**Texte à lire**
**********

Ne serait-il pas merveilleux si ces histoires étaient vraies? Malheureusement (ou heureusement) ce n'est pas le cas. Elles ne sont que le fruit de mon imagination fertile. Tous les personnages et les événements décrits sont fictifs et si vous croyez vous reconnaître ou reconnaître une de vos connaissances, ce n'était pas mon intention et ce n'est qu'une coïncidence. J'espère que ce blogue vous plaira. N'hésitez pas à en faire circuler le lien où vous vous promenez sur l'Internet et à laisser des commentaires ci-dessous. J'aime bien entendre parler de vous.

Geoffroy


2013-03-24

À la solde des Russes



Régulièrement, des inforobots russes viennent indexer mes blogues, ce qui me rappelle curieusement le début de ma carrière de rédacteur et de réviseur.

Au début des années 1980, le Canada était en pleine récession, le taux de chômage avait monté en flèche et je me suis retrouvé sans emploi. Le moment était donc idéal pour retourner sur les bancs d’école en espérant de meilleurs débouchés à la fin de mes études.

Les frais de scolarité étaient élevés à l’université et je devais me contenter de boulots précaires à temps partiel pour survivre, ce qui m’obligeait à habiter un logement misérable et à me serrer la ceinture. J’étais sans le sou et je m’endettais.

Ma situation n’était pas unique; depuis toujours, bien des étudiants doivent composer avec de telles conditions qui, je dois l’avouer, aident souvent à former le caractère.

université, enseignement supérieur, escalier de pierre, ENAP, architecture moderne
La première université vit le jour en 1088, à Bologne, en Italie. Contrairement à la croyance générale, on n'y enseignait pas la charcuterie, mais le droit. Aujourd'hui, les universités foisonnent dans les pays industrialisés. Sur la photo, le campus principal de l 'École nationale d'administration publique, à Québec, au Canada, où sont formés nombre de futurs fonctionnaires.

**********

**Données fournies**
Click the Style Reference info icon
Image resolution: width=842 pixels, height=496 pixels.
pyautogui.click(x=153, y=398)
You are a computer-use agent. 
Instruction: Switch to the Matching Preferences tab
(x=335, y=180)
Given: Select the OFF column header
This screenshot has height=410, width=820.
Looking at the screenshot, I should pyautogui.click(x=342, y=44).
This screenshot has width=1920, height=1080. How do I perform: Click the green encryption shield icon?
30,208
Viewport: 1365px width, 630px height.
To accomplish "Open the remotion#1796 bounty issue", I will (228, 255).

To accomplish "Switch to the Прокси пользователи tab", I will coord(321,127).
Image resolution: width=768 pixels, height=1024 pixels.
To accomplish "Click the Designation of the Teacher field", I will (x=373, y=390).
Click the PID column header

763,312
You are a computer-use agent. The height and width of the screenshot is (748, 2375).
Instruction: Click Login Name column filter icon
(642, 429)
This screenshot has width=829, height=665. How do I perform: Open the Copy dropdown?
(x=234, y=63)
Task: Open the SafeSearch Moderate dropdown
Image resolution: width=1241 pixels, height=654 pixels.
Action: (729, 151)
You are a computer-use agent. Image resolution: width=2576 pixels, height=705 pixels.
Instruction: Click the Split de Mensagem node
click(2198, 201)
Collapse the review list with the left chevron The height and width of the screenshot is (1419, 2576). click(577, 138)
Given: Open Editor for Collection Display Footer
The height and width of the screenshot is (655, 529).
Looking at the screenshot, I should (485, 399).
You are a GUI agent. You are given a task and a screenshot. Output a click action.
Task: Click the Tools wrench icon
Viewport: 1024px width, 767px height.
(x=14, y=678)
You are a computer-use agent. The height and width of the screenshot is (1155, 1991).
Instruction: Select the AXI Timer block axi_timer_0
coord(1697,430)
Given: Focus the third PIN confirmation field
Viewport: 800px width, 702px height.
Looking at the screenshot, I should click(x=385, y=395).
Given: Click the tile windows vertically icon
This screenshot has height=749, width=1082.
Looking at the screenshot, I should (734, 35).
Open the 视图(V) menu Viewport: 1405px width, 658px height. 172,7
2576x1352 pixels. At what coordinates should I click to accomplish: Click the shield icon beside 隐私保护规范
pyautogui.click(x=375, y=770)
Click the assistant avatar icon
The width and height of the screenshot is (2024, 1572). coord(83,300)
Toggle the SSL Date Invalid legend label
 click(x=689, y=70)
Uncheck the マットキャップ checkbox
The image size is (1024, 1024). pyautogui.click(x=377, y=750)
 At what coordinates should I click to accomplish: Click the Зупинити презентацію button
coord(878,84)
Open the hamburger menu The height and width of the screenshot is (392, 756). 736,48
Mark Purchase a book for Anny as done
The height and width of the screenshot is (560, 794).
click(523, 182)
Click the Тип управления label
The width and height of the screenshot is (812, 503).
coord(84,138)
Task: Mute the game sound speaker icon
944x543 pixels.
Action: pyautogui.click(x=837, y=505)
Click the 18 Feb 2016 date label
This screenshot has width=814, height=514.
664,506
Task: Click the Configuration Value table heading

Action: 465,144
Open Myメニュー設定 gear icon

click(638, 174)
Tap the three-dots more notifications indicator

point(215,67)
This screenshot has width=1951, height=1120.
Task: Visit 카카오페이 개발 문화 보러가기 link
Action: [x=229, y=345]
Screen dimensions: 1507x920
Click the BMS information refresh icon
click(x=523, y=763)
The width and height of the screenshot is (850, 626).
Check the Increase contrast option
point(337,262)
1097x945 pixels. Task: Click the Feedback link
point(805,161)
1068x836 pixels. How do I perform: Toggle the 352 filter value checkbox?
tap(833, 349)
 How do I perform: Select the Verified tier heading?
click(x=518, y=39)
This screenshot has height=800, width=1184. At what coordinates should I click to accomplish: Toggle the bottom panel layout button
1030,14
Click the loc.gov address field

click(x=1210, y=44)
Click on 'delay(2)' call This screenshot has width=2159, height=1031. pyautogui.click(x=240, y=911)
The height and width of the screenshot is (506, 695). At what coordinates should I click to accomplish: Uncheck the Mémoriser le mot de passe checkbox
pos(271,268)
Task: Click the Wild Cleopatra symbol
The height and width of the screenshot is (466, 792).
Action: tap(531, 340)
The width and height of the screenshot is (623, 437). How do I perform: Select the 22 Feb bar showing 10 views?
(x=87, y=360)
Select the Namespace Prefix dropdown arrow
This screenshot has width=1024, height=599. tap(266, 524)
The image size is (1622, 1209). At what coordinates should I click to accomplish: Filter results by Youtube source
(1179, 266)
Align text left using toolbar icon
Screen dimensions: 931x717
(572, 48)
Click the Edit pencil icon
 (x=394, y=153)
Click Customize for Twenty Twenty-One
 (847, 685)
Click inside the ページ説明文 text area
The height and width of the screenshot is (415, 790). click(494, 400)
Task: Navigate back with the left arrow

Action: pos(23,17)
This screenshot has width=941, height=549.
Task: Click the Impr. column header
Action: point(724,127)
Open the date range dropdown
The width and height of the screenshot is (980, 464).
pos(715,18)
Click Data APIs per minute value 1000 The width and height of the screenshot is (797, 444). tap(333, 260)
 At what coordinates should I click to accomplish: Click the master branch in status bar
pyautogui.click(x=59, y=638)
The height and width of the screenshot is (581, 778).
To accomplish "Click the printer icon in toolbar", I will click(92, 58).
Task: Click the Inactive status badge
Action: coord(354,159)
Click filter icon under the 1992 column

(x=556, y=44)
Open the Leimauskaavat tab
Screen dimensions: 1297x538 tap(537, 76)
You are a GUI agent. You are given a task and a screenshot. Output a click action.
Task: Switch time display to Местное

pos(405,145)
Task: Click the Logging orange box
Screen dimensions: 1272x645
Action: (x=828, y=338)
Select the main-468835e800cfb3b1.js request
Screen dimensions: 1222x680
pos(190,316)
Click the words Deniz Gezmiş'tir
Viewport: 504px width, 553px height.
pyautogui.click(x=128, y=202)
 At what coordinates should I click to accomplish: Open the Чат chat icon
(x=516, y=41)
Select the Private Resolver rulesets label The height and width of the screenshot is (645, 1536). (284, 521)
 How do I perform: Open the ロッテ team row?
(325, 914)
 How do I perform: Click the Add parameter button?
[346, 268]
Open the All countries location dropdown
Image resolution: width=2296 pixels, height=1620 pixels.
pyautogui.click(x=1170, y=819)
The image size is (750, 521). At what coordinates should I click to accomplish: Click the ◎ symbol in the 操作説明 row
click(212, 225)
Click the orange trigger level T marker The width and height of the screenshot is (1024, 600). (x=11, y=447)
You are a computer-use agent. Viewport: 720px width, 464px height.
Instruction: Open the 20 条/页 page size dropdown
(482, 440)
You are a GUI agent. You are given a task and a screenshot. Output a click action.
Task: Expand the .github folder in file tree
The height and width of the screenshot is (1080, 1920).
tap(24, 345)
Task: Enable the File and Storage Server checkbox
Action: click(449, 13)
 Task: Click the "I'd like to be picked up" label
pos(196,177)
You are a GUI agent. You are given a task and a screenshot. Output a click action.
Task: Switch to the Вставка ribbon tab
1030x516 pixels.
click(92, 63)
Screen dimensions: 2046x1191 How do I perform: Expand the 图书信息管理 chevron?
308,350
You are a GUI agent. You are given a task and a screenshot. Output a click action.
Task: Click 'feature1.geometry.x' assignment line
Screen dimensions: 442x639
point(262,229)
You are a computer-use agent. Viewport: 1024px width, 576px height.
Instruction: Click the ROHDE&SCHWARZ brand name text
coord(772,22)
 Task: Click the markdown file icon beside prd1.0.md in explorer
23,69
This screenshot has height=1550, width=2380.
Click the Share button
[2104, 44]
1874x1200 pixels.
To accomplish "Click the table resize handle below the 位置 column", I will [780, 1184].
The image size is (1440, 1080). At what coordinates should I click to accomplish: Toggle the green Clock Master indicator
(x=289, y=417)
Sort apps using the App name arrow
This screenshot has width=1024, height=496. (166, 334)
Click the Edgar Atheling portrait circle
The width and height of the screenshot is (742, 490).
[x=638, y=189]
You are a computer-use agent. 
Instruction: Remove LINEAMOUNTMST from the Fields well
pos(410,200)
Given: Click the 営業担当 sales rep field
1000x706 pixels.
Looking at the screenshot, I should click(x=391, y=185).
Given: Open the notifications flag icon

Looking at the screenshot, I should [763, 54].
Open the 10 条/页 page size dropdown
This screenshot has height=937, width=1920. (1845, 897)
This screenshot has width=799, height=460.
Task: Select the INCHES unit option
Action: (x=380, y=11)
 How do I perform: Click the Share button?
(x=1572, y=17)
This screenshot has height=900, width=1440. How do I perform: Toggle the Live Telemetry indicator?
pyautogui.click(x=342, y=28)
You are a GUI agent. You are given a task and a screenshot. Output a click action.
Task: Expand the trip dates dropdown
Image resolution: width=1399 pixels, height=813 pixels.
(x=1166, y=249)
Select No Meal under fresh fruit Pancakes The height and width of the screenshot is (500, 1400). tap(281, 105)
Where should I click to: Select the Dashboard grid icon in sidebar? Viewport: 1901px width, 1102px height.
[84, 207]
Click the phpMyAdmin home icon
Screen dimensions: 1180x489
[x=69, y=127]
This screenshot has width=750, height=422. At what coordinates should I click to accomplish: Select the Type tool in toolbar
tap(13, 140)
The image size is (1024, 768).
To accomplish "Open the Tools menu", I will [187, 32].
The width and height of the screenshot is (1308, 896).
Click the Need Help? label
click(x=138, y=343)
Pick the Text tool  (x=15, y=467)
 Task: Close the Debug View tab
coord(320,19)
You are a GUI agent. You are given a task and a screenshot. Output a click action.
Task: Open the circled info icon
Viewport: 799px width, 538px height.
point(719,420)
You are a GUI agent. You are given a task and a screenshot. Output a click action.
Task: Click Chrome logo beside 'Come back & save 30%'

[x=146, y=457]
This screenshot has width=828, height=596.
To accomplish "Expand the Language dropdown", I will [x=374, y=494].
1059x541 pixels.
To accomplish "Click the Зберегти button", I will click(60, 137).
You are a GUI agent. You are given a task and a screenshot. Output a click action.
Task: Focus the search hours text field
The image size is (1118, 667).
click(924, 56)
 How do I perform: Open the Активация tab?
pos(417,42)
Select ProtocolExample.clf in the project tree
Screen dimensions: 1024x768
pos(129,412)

**********

**Consigne**
D'après le texte à lire, en quelle année et dans quelle ville la première université a-t-elle vu le jour ? Les enregistrements n'ont aucun rôle à jouer ici.

**Réponse attendue**
La première université a vu le jour en 1088, à Bologne, en Italie.